Он вошел последним, зашуршал во тьме спичками, засветил. Сообща отыскали на подоконнике лампу.
Николай и Золотов огляделись. Бревенчатые стены были хорошо выстроганы, кирпичная, неоштукатуренная печь, словно сеткой оплетенная швами кладки, жарко натоплена. Под низким потолком скопился нежилой запах смолы, мокрых опилок, талого снега. На полу мокро.
— Тесновато будет… — по-хозяйски прикинул Николай. — Какие еще есть помещения?
— Везде набито под завязку. Тут же есть вторая комната с отдельным ходом. Потом еще избушка, вроде охотничьей, на два человека. Там — я и завхоз. Думаю выселиться сюда, а вам вымоем ту хибарку.
— Обо мне потом, — сказал Николай. — С нами две девушки, им обязательно отдельный угол нужен.
Золотов грустно осматривал комнату: двадцать человек сюда вместить было невозможно.
— Придется двухъярусные кровати, — подсказал Шумихин. Для него, как видно, не существовало в жизни никаких затруднительных положений.
А бурового мастера такая перспектива возмутила.
— Здравствуйте! — недовольно сказал Золотов. — Не ползали еще по этажам, над головой друг у друга! Крыша не готова, мы вселяемся, и все равно человеческого места нету! К чему вся эта спешка, товарищ начальник? Сами себе на пятки наступаем. Явись мы на неделю позже, — гляди, и жилье было б готово…
Николай поддержал Шумихина:
— Явись мы сюда лет через пять — здесь трамваи будут ходить, и милиционеры в белых перчатках…
— Вы решительно надеетесь на месторождение? — угрюмо спросил Золотов.
— А вы что, не верите в здешних геологов? — удивился Николай.
— Геологам, положим, верю. По роду работы. Но бурение на Севере — это картежная игра. Недобор и перебор…
— Вы давно на Севере?
— Не привык еще… Да и привыкать трудно. Я узнал, эти девицы будут у нас коллекторами?
— А что? Дурная примета? — усмехнулся Николай. Он знал о причудах старых буровиков.
— Я не суевер, — хмуро отвечал Золотов, — а все же от женщин в бригаде отказываюсь!
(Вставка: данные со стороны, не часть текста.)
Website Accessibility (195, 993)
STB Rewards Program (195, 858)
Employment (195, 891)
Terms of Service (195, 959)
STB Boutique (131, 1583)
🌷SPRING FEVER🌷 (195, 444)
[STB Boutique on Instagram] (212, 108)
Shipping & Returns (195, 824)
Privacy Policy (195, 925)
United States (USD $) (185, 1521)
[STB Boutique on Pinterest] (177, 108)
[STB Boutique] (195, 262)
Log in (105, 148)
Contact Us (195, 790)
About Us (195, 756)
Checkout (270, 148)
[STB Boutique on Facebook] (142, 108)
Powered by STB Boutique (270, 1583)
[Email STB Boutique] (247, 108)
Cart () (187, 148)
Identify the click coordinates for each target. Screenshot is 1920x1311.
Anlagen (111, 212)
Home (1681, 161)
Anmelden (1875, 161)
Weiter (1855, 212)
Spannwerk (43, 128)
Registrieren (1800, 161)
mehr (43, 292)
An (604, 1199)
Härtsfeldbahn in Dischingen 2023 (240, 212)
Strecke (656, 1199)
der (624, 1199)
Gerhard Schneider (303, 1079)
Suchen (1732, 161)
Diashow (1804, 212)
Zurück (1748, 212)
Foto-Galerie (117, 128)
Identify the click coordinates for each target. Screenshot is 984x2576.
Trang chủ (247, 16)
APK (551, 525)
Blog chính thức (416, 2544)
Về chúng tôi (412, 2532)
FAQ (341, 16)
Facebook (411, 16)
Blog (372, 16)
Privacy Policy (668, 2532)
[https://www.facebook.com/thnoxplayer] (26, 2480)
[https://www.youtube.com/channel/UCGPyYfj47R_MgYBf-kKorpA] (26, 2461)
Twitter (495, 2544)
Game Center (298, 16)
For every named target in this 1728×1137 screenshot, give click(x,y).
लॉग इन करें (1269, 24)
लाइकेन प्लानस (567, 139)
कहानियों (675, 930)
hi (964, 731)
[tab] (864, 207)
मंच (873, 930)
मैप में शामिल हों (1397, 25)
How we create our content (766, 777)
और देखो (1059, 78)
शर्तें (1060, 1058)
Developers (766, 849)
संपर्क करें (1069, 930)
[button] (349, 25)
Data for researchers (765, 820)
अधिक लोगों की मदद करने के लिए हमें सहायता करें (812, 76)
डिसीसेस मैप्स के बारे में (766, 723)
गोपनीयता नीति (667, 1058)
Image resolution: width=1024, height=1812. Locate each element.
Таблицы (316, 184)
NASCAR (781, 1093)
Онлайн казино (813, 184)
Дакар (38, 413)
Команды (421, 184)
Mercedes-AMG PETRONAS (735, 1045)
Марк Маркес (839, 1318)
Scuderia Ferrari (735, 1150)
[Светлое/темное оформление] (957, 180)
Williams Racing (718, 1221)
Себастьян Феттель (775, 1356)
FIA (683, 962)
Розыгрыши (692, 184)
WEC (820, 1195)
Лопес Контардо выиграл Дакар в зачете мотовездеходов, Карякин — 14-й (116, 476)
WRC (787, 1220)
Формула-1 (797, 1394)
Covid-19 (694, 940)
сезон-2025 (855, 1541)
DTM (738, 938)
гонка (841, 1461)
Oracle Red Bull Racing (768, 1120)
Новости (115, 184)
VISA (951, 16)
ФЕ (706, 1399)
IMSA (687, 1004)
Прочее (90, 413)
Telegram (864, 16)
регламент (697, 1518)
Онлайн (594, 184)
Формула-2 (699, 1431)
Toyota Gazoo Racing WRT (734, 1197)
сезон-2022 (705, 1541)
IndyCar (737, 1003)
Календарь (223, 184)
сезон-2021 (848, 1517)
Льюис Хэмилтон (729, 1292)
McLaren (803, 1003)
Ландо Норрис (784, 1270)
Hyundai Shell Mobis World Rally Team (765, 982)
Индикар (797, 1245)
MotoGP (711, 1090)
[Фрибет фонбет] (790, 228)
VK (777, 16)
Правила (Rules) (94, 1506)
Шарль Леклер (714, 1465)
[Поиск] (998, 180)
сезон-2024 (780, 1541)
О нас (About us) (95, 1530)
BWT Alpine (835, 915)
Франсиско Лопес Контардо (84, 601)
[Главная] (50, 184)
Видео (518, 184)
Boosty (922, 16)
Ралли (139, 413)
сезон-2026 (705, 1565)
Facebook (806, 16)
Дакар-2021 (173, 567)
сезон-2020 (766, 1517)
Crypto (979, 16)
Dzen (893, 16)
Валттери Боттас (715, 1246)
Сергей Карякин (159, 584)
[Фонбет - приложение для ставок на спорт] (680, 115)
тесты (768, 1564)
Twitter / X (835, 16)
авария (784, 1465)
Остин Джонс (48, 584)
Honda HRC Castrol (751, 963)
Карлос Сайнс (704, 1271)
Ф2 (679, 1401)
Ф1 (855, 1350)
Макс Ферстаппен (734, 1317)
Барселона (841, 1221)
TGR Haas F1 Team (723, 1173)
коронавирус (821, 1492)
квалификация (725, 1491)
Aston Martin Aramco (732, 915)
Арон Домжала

Николай только рукой махнул — он не мог принять всерьез этих слов. А Шумихин не выдержал.
— Не нравится, значит, квартира? — со злой иронией спросил он. — Напрасно вы волнуетесь, товарищ! Ваш брат буровик на все готовое привык являться! А мы с Опариным в конце октября прорубились сюда с топорами и нашли у речки столб с дощечкой: «Поселок ВПУ». А поселка никакого нет — снег, зима с ветерком. Сифонит за милую душу… На дощечке, внизу, какой-то шутник из топографии написал: «Спасайся, кто может!» Ночей семь под открытым небом! В крутояре у речки подрыли пещерку, а сверху пробили дыру — это была печка, если хотите знать… И, доложу вам, днем без жилья вполне легко обходиться, в работе жарко. Ну что касается ночи — вопрос другой. Точно как на фронте, только обстрела нет и костры разводить не возбраняется. Так-то, дорогой товарищ… А сейчас — куда-а! Пять домов готовы, два достраиваем, дорога опять-таки действует, обсадные трубы на месте, арматура, — жить можно!